[SOLVED] Elasticsearch python API and reindex module


(alexandre) #1

Hi all,

I have created a python script able to reindex based on list of index.

My problem is the timeout and wait_for_completion option.

When my script launch a reindexation I have to wait until is finished otherwise the reindexation is not performed entirely. For this purpose I need to implement the right global option request_timeout based on index sized and wait the end of the reindexation for each index.

If I put wait_for_completation, I raise an exception and my reindexation failed (I have an index with some kilobyte inside). If I use the timeout option in reindex module (with 5 minutes for example), it fail too (I also get a new index without all my documents inside).

So the only way for me is to use the global request_timeout parameter with value generated depending on index size.
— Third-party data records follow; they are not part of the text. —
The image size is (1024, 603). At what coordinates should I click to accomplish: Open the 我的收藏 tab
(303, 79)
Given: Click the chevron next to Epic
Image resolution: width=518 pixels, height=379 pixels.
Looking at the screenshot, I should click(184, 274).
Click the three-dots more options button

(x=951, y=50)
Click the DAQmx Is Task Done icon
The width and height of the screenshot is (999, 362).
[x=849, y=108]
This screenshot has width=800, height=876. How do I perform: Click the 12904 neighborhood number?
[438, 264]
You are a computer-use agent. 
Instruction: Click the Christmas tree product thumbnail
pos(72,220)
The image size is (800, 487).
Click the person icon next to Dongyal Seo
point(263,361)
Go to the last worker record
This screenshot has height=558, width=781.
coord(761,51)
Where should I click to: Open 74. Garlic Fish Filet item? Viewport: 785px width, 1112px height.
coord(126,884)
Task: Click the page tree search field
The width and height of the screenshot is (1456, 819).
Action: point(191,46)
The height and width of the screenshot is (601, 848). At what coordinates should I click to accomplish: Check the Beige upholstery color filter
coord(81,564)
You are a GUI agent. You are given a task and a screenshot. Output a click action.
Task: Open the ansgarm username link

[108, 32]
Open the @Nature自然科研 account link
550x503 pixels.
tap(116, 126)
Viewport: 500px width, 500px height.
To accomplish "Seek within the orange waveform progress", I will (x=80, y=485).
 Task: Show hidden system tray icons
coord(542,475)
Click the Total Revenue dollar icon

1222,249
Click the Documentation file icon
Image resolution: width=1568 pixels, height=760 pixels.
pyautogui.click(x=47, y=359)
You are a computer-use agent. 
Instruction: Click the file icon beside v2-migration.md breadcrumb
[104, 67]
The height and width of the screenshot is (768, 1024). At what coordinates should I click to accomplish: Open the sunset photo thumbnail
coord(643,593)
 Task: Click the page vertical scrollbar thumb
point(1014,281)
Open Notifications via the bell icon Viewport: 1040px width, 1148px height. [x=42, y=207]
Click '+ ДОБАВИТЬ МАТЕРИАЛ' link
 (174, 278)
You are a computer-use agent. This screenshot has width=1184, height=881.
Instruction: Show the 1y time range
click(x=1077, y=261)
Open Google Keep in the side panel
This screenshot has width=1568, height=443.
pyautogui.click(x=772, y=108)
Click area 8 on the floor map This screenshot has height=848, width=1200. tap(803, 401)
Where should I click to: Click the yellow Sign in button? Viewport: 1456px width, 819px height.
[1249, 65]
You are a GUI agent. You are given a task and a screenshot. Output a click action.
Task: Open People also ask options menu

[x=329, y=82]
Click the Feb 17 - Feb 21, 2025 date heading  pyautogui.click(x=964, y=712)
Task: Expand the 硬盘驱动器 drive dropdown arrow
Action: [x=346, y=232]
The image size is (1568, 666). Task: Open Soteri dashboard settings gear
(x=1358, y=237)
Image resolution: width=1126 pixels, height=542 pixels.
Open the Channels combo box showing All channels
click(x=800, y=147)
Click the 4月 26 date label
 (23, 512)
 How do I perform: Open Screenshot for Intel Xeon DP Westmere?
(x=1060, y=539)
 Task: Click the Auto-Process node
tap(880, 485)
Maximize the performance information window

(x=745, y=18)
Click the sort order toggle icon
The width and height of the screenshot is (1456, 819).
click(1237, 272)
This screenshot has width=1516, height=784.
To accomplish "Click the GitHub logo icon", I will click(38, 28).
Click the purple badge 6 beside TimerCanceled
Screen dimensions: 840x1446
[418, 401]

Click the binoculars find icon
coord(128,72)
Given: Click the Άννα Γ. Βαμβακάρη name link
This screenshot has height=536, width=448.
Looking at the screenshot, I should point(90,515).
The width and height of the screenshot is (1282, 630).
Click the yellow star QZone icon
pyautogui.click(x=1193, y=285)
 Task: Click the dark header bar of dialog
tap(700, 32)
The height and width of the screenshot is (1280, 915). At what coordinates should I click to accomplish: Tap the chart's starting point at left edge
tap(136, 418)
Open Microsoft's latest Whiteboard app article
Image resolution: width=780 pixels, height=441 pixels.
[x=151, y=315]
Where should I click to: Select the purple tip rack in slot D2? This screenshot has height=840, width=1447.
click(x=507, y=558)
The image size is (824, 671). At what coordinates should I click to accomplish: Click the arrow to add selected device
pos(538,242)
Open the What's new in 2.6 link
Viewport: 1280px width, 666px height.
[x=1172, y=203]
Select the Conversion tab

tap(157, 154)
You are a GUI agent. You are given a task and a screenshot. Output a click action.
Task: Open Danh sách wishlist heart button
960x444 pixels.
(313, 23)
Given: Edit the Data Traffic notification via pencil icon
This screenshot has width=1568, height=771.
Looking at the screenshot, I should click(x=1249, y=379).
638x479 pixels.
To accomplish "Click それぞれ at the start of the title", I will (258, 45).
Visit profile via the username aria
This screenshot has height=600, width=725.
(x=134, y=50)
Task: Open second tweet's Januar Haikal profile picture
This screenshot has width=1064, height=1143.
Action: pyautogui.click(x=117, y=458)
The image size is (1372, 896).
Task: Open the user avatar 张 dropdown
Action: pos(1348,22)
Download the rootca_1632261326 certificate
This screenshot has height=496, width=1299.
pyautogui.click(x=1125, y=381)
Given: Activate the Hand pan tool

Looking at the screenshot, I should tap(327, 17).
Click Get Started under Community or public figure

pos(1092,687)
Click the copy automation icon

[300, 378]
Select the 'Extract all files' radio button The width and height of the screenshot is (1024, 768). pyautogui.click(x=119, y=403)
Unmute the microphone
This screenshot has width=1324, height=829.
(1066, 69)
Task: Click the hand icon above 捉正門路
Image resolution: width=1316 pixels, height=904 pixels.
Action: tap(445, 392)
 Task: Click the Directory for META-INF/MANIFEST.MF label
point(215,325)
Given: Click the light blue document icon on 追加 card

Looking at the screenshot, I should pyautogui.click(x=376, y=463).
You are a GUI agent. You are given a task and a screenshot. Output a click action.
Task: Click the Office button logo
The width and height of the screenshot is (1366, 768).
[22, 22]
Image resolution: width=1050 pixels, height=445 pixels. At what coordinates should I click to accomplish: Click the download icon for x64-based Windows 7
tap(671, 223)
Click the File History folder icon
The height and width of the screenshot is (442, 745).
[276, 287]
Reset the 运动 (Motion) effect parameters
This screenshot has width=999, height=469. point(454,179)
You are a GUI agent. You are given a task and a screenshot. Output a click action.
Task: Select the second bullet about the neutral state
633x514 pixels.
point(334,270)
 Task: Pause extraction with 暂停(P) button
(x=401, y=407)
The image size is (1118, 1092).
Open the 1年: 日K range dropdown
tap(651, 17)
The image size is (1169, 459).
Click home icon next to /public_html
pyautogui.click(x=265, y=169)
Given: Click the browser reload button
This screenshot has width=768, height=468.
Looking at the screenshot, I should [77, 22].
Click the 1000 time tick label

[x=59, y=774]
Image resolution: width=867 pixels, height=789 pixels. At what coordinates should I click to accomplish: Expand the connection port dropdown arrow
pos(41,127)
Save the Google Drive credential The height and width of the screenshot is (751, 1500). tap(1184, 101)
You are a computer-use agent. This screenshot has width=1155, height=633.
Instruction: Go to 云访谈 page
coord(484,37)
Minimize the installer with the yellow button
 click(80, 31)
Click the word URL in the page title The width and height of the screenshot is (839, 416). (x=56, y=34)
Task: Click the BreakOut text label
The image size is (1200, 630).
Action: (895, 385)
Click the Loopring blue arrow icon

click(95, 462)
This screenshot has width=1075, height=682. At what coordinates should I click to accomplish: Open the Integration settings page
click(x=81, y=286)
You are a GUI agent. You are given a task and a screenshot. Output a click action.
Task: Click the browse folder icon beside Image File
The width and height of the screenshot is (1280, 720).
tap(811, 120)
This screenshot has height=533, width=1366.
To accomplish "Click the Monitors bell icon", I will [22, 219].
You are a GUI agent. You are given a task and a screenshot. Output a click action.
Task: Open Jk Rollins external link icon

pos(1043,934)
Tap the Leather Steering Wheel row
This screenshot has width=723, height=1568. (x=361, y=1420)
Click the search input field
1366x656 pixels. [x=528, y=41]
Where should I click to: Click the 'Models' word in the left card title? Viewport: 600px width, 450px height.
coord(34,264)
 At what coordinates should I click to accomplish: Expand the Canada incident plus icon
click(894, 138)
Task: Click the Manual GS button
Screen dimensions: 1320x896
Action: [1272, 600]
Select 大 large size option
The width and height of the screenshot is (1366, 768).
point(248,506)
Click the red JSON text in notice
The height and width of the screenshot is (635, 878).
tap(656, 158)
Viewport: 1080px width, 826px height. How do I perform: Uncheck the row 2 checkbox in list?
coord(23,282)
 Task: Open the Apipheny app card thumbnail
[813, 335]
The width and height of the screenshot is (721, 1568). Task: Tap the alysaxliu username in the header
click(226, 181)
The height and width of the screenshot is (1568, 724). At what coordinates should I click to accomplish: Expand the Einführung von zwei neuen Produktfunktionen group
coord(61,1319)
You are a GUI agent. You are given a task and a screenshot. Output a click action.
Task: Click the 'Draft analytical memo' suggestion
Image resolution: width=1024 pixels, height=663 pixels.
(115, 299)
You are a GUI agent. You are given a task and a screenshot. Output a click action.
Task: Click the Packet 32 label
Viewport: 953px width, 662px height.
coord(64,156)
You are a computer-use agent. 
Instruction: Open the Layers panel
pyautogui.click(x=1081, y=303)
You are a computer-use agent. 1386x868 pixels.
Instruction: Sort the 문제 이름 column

But if my index is big, it can take a while.

In my environment, 10 indices took 30 minutes. But for the next time in need to reindex almost 200 indices so it is too long.

If somebody have an idea to play this kind of script in background or something like that.

Thanks in advance,
Alex


(Nik Everett) #2

This is a thing we fixed in 5.0, which isn't related yet. You use
wait_for_completion=false and it gives you back a job. You can then http
GET the job with wait_for_completion=true. If that times out you can just
try again. The fix in 5.0 is that even if the job finishes when you aren't
waiting it'll still return from that GET API.


(alexandre) #3

Thanks for your reply and sorry for my late answer.

It seems that if I put "wait_for_completion=false" during reindexation I can't make another reindexation. If I try to make a new reindexation that stop the first reindexation. It is right ? Or I did something wrong ?

Thanks in advance.


(Nik Everett) #4

Elasticsearch doesn't mind if you have multiple reindex tasks running at one time. If they both try to write to the same place then you are going to have trouble, but that is what the _cancel API is for. Canceling looks like:

curl -XPOST _tasks/{task_id}/_cancel

(alexandre) #5

Thanks but I'm not sure that we are talking about the same subject.

When I make a reindexation with python api of one index (300mb) and the next action in my script is to reindex another index, the first reindexation stop (for the first reindexation, the new index is 3mb for example contrary to 300mb). And the second reindexation task finish correctly (if I have just 2 reindexation).

If I have 50 reindexation tasks in my script, the 49 first tasks don't work correctly, but the 50th reindexation works correctly.

I'm not sure to explain clearly my issue. So sorry about that.

Thanks,
Alex


(Joar Svensson) #6

Have you considered using the Curator? https://github.com/elastic/curator


(alexandre) #7

Hi thanks,

I'm not sure that the curator allow reindexation.
I will check the code anyway.

Alex


(Aaron Mildenstein) #8

Curator is going to have reindex in 4.x (there's already a feature request for it, and I'm actively developing it), but more especially in 5.x, using the Reindex API. It will not do generic reindexing for versions of Elasticsearch without the Reindex API, which was added in Elasticsearch 2.3.


(alexandre) #9

Thanks !


(Nik Everett) #10

That is pretty clear. This sounds like an issue with the python API.


(alexandre) #11

Ok, thanks.


(system) #12